Some weights of BertForSequenceClassification were not initialized from the model checkpoint at bert-base-uncased and are newly initialized: ['classifier.bias', 'classifier.weight']
You should probably TRAIN this model on a down-stream task to be able to use it for predictions and inference.
  trainer_llrd = Trainer(


Epoch,Training Loss,Validation Loss,Pearson
1,No log,0.681254,0.83625
2,1.407500,0.630779,0.85209
3,0.528400,0.613193,0.858501
4,0.528400,0.594928,0.859213
5,0.369200,0.617551,0.856618


### Freeze Lower BERT Layers

In [36]:
# ================================
# 3. Freeze Lower BERT Layers
# ================================
def freeze_bert_layers(model, freeze_until=6):
    for name, param in model.bert.named_parameters():
        if any(f"encoder.layer.{i}." in name for i in range(freeze_until)):
            param.requires_grad = False

model_freeze = AutoModelForSequenceClassification.from_pretrained("bert-base-uncased", num_labels=1)
freeze_bert_layers(model_freeze)

trainer_freeze = Trainer(
    model=model_freeze,
    args=get_args("freeze"),
    train_dataset=dataset["train"],
    eval_dataset=dataset["validation"],
    tokenizer=tokenizer,
    data_collator=data_collator,
    compute_metrics=compute_metrics,
    callbacks=[EarlyStoppingCallback()]
)

trainer_freeze.train()
result_freeze = trainer_freeze.evaluate()


Some weights of BertForSequenceClassification were not initialized from the model checkpoint at bert-base-uncased and are newly initialized: ['classifier.bias', 'classifier.weight']
You should probably TRAIN this model on a down-stream task to be able to use it for predictions and inference.
  trainer_freeze = Trainer(


Epoch,Training Loss,Validation Loss,Pearson
1,No log,0.79886,0.829452
2,1.213400,0.834619,0.842361
3,0.536200,0.638539,0.851647
4,0.536200,0.715231,0.840921


### Inference: Predict Similarity

In [37]:
# ================================
# Inference: Predict Similarity
# ================================
def predict_similarity(sentence1, sentence2, model, tokenizer):
    device = next(model.parameters()).device  # get model's device (cuda or cpu)

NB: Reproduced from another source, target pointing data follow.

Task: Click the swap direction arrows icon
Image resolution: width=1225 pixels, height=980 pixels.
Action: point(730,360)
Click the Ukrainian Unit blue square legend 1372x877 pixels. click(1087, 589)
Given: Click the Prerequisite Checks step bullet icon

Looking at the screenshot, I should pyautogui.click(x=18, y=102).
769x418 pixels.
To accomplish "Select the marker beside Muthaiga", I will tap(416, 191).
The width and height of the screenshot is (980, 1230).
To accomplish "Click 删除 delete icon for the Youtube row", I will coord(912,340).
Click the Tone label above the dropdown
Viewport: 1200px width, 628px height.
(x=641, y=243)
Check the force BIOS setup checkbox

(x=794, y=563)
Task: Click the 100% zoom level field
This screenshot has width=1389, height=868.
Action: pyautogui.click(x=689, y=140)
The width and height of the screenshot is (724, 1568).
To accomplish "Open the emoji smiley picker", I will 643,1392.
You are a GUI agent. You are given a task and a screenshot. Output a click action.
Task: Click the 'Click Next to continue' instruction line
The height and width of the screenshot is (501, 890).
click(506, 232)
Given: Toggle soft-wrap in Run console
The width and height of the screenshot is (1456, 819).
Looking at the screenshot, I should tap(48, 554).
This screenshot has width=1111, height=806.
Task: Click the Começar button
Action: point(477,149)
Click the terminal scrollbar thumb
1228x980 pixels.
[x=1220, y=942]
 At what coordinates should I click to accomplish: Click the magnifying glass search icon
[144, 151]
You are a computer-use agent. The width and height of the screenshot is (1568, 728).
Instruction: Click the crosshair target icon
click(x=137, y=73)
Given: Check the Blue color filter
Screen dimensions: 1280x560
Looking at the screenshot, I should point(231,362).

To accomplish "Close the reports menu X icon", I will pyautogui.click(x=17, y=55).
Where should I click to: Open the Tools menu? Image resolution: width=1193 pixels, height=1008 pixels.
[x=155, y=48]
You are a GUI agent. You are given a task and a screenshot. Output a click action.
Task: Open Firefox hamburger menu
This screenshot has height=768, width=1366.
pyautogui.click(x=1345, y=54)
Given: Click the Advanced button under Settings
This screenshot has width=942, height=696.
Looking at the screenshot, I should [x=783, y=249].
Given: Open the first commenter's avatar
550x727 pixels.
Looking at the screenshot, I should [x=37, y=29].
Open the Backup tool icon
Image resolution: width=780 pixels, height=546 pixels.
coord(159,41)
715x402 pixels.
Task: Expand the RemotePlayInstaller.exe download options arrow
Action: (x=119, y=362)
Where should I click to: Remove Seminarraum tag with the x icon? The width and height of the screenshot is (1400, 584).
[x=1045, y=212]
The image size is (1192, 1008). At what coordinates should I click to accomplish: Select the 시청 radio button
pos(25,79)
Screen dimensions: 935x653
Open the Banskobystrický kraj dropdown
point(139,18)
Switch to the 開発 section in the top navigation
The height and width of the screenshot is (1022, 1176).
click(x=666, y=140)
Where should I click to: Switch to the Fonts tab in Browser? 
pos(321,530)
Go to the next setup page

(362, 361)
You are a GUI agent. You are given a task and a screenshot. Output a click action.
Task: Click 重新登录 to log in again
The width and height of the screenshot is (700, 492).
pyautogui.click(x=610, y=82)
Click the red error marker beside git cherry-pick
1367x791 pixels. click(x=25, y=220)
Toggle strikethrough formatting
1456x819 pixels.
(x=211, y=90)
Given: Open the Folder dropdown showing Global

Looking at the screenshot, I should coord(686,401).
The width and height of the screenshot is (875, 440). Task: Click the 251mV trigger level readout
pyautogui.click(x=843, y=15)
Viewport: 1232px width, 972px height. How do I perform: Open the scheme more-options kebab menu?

    # Tokenize and move inputs to the same device as model
    inputs = tokenizer(sentence1, sentence2, return_tensors="pt", truncation=True, padding=True)
    inputs = {key: val.to(device) for key, val in inputs.items()}

    model.eval()
    with torch.no_grad():
        logits = model(**inputs).logits

    return logits.item()

# Example
s1 = "A man is eating food."
s2 = "A person is consuming a meal."
similarity_score = predict_similarity(s1, s2, model_std, tokenizer)
print(f"Similarity between: '{s1}' and '{s2}' -> {similarity_score:.4f}")


Similarity between: 'A man is eating food.' and 'A person is consuming a meal.' -> 2.1137


### Summary table

In [39]:
# Summary table with tabulate
from tabulate import tabulate

results = [
    ["Standard", result_std["eval_pearson"]],
    ["LLRD", result_llrd["eval_pearson"]],
    ["Freeze Layers", result_freeze["eval_pearson"]],
]

print("\\nFine-tuning techniques comparison:")
print(tabulate(results, headers=["Technique", "Pearson Correlation"], floatfmt=".4f"))


\nFine-tuning techniques comparison:
Technique        Pearson Correlation
-------------  ---------------------
Standard                      0.8696
LLRD                          0.8592
Freeze Layers                 0.8516


### CONCLUSION

We compare three fine-tuning strategies for BERT on a sentence similarity task using Pearson Correlation as the evaluation metric.

- **Standard fine-tuning** achieves the best performance with a Pearson correlation of **0.8696**.
- **LLRD (Layer-wise Learning Rate Decay)** comes slightly behind at **0.8592**, showing competitive results while potentially improving training stability and efficiency.
- **Freeze Layers** yields the lowest correlation, **0.8516**, likely due to limited capacity to adapt the model to task-specific features.

### Conclusion:
Full fine-tuning (Standard) is the most effective approach for sentence similarity tasks using BERT.  
LLRD is a reasonable alternative when balancing performance with training efficiency.  
Freezing layers may be suitable in low-resource settings, but comes at the cost of reduced accuracy.